Work instruction:
Tally the lines in the records underneath that contain the string "shield", and state the figure by itself.

Information provided:
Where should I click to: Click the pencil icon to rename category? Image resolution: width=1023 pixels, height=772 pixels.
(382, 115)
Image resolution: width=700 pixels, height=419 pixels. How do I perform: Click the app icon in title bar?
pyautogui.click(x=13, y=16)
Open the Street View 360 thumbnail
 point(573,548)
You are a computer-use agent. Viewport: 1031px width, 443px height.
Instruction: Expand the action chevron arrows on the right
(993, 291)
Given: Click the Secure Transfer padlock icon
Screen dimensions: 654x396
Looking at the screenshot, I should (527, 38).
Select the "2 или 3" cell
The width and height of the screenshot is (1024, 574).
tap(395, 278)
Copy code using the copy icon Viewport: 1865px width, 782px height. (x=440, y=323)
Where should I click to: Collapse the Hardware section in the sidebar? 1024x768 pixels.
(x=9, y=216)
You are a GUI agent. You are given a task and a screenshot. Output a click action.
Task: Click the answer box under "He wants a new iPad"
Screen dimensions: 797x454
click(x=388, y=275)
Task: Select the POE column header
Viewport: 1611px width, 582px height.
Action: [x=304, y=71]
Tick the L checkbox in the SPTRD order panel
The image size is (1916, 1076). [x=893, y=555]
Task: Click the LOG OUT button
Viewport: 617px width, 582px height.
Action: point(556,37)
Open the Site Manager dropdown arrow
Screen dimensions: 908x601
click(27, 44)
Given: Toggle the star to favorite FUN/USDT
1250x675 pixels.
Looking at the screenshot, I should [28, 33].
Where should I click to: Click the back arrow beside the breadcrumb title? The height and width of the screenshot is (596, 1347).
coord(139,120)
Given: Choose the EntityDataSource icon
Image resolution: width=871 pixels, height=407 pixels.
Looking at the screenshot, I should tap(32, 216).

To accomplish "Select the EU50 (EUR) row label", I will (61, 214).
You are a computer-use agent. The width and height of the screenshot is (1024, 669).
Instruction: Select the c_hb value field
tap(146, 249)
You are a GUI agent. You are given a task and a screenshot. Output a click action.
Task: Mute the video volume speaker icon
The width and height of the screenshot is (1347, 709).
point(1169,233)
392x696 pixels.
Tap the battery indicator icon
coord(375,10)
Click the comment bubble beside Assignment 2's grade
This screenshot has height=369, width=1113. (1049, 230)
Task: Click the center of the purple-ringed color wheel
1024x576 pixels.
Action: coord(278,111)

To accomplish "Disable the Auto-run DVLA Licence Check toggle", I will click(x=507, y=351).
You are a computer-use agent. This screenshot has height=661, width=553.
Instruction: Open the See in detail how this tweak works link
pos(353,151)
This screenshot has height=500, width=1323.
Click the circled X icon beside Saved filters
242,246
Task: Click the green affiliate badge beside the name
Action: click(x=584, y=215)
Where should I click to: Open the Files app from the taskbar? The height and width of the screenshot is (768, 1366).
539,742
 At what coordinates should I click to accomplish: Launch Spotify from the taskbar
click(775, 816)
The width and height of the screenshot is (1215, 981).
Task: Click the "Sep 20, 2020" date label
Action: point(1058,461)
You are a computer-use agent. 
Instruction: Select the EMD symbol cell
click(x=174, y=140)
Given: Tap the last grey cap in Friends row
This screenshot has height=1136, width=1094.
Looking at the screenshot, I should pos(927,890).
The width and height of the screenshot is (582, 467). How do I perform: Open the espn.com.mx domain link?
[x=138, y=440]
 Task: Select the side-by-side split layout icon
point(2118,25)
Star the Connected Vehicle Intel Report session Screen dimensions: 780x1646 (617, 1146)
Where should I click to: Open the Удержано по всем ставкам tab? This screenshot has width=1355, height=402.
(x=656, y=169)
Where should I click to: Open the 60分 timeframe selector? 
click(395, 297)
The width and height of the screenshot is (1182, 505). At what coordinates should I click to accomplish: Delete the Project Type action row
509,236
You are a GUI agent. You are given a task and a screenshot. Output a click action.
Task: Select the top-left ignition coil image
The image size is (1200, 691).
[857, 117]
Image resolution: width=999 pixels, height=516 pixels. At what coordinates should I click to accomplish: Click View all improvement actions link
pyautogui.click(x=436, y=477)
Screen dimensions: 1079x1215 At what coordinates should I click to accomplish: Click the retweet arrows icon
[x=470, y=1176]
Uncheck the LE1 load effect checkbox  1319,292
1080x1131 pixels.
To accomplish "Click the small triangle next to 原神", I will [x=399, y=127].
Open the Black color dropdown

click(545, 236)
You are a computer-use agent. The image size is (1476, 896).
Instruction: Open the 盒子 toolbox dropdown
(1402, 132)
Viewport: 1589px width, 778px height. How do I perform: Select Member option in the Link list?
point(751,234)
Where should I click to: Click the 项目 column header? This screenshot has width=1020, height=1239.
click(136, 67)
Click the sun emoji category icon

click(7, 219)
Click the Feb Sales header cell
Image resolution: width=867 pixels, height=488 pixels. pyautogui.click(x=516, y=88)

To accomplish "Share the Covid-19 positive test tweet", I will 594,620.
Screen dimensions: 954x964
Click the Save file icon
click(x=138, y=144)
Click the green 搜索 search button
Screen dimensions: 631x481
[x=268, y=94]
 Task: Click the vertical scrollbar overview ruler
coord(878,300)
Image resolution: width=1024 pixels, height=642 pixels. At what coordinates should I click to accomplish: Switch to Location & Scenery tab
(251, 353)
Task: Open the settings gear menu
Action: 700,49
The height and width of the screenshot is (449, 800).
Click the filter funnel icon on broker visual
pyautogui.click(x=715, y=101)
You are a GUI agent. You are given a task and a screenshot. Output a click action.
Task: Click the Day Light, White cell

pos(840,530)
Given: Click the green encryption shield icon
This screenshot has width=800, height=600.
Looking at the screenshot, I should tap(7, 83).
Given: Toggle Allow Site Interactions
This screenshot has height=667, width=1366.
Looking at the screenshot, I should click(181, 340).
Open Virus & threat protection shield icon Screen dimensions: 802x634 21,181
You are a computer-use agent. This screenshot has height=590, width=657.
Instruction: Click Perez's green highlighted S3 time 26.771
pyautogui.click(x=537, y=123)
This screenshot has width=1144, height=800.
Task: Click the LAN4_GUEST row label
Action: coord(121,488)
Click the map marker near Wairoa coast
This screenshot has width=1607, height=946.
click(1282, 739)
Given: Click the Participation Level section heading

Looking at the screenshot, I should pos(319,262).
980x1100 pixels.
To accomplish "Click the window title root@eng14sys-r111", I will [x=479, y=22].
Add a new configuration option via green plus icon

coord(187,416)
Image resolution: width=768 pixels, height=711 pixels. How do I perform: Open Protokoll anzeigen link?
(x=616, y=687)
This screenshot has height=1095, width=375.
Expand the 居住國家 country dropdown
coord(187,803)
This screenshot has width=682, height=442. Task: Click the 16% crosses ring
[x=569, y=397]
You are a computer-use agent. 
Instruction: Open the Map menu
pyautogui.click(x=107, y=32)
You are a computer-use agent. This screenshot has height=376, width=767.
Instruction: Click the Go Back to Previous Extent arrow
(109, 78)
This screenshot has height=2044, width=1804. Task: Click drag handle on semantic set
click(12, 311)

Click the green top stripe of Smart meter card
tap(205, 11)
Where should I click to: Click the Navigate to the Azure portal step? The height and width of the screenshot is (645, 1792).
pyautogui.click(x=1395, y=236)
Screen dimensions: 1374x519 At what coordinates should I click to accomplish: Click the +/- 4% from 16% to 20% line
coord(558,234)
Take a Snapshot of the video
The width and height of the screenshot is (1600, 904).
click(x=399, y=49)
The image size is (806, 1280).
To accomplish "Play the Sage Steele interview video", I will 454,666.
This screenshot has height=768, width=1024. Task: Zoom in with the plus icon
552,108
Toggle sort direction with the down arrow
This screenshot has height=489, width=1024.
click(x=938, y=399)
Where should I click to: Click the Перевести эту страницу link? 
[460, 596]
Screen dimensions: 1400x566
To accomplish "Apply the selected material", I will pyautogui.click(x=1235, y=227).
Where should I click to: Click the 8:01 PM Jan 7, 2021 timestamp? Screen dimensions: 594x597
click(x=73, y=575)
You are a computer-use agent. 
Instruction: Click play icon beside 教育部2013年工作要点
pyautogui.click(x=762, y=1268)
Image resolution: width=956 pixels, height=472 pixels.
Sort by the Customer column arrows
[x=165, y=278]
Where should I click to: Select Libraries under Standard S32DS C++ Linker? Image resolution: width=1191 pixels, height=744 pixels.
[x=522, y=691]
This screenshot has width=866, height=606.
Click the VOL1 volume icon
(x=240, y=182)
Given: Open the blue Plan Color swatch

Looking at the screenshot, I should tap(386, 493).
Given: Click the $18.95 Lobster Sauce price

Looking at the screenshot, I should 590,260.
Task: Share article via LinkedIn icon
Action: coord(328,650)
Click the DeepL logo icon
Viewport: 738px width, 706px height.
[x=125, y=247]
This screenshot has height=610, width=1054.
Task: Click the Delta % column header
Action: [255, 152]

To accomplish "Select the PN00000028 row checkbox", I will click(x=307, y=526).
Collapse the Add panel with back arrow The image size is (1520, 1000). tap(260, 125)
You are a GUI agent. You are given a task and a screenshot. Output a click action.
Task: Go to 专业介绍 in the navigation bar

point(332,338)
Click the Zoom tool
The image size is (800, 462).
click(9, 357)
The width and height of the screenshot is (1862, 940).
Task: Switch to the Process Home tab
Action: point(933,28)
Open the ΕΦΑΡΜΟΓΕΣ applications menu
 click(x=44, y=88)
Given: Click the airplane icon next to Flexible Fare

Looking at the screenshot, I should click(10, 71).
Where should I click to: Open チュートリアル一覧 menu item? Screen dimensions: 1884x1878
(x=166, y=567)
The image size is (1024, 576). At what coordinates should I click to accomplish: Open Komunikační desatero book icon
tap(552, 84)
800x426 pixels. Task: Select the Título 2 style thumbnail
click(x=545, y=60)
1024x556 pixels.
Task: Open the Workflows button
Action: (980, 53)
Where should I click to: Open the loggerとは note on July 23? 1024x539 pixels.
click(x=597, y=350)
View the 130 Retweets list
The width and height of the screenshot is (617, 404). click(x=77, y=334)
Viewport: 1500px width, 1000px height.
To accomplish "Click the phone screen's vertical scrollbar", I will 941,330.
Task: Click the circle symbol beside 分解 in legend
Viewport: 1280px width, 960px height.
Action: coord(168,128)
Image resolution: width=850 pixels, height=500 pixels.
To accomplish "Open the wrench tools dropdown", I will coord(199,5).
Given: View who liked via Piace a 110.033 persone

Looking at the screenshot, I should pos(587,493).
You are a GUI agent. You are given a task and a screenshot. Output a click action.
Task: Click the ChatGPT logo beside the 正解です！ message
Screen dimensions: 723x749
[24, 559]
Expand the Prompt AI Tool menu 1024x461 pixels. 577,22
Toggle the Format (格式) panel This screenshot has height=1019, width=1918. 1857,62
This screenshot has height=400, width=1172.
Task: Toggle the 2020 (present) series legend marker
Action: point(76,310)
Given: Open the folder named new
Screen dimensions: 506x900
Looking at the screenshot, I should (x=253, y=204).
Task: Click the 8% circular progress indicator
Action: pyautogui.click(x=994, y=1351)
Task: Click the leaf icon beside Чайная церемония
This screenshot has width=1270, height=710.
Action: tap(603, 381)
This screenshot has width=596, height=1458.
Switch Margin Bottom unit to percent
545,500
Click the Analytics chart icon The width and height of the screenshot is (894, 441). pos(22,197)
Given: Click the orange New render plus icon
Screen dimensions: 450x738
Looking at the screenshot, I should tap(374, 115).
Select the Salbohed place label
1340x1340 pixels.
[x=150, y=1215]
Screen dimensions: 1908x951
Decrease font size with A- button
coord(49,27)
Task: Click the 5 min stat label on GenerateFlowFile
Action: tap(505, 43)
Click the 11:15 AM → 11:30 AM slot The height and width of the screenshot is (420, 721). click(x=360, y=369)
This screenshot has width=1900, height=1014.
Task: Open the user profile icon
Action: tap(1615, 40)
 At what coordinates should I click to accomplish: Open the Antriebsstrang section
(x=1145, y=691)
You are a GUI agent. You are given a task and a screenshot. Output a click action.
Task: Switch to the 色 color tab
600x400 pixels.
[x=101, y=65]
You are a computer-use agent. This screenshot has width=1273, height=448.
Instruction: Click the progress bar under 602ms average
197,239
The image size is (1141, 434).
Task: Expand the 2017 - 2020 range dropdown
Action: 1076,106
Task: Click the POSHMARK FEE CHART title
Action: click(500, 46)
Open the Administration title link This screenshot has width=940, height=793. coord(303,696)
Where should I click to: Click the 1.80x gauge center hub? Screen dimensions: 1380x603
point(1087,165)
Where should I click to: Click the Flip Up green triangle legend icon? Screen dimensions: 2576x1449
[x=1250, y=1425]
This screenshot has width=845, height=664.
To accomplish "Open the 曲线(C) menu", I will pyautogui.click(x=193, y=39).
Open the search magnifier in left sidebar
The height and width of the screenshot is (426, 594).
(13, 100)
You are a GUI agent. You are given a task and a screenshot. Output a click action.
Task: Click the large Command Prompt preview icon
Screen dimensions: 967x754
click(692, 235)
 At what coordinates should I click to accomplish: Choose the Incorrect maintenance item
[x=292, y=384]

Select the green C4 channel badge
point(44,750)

Answer box:
2